With 1995’s Solid Ground, Skaggs moved from Epic to Atlantic Records. “The songs themselves are real fresh and different. I think they have some real truth to them. It’s a country album. For any country listener, I think they’ll enjoy this record . . . ,” Skaggs told Deborah Evans Price in Billboard following the album’s release. Though signed to Atlantic Nashville for country album releases, Skaggs released his first record made on his own in 1997. Bluegrass Rules!, released on the Skaggs Family label, marked a pointed return to Skaggs’s bluegrass roots. “Even though these are old songs,” Skaggs told Chet Flippo in Billboard, “we tried to honor Mr. [Bill] Monroe, Flatt & Scruggs, and Ralph Stanley . . . . I just wanted to honor these pioneers and let people know what these architects of the music did.” To help further the exposure of bluegrass and roots music, in 1998 Skaggs formed a sister label to Skaggs Family Records called Ceili Records, which is committed to releasing the work of artists in those genres. Skaggs released Ancient Tones in 1999, an album Michael B. Smith of All Music Guide called “a collection of some of the finest classic bluegrass tracks ever compiled on a single disc.” Also released in 1999, Soldier of the Cross is a collection of gospel songs.
In 2001 Skaggs released History of the Future, which, like Bluegrass Rules! and Ancient Tones, “lovingly embrace[d] his musical history with only the subtlest hints of commercial country,” according to Scott Cooper in Sing Out! As Skaggs phrased it, according to Billboard, he had his “left foot in the past and the right in the future” on the album. Sings the Songs of Bill Monroe, a tribute album to bluegrass legend Bill Monroe, was released in 2002, and Skaggs’s second live album, Live at the Charleston Music Hall, was released in 2003 on the Skaggs Family label.
About the resurgent popularity of bluegrass and Skaggs’s own part in encouraging the renewed interest, he told Cooper: “I really think we have done a lot to legitimize the music.
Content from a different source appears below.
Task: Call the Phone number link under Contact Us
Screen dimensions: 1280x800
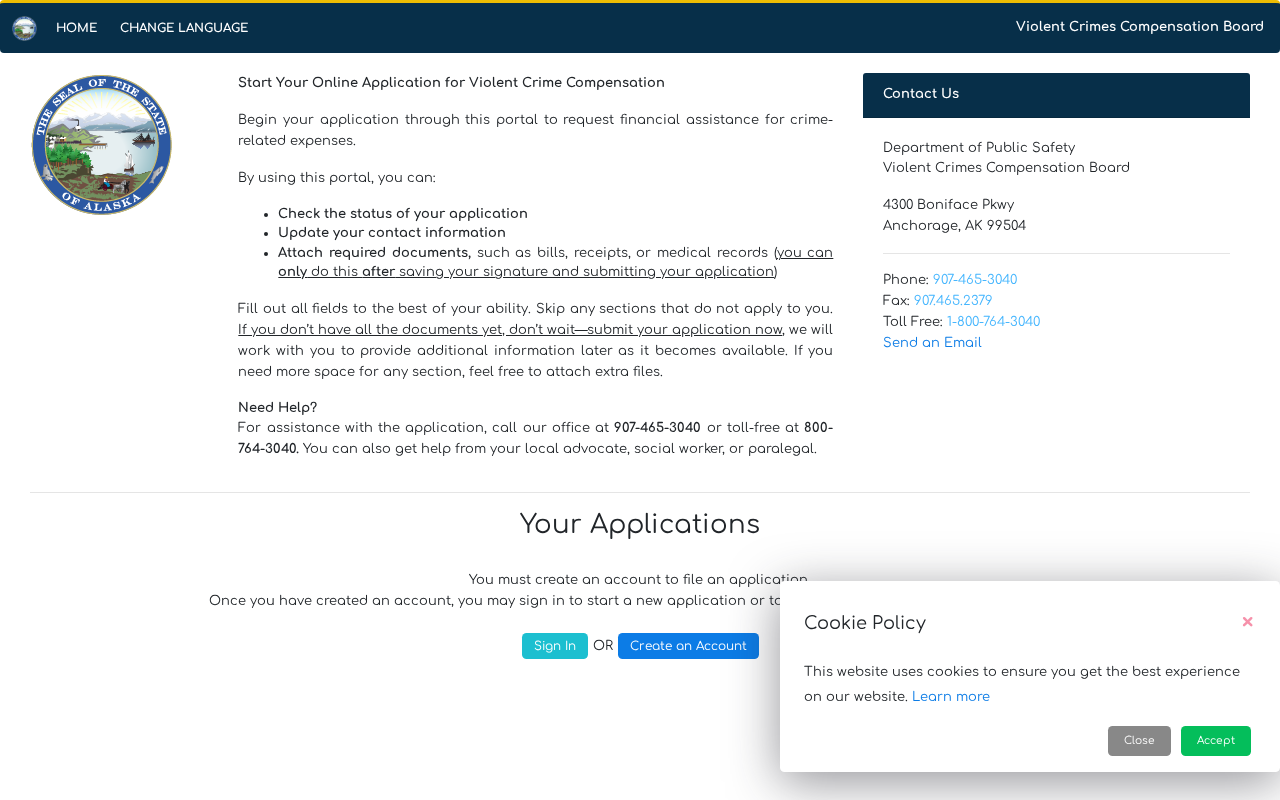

I wouldn’t want bluegrass fans to think that I think that we have saved it or anything. It didn’t need saving. I feel like we brought a lot of credibility to it.”
In addition to his own solo work, Skaggs has worked as a producer and songwriter, and has developed new bluegrass groups including Daybreak, Old School Freight Train, and Blue Moon Rising.
With his latest – Ricky Skaggs & Bruce Hornsby - Virginia cool meets Kentucky thunder in a collaboration between genre-bending pianist Bruce Hornsby and multi-instrumental virtuoso Ricky Skaggs that expands the terrain of bluegrass. Highlights include a meditative, minor-key transformation of Hornsby’s “Mandolin Rain” (with Skaggs on the title instrument) and a down-home revival of “A Night on the Town”, though newer originals such as “The Dreaded Spoon” seem slight in comparison. The traditional “Across the Rocky Mountain” and original instrumental “Stubb” shift the spotlight to Skaggs, though Hornsby’s sophisticated chord progressions fit fine within the backing of Skaggs’s Kentucky Thunder band. Guests include Jerry Douglas and Stuart Duncan, with John Anderson contributing vocals to a wild-card rendition of Rick James’s “Super Freak”, which provides the closing bluegrass hoedown.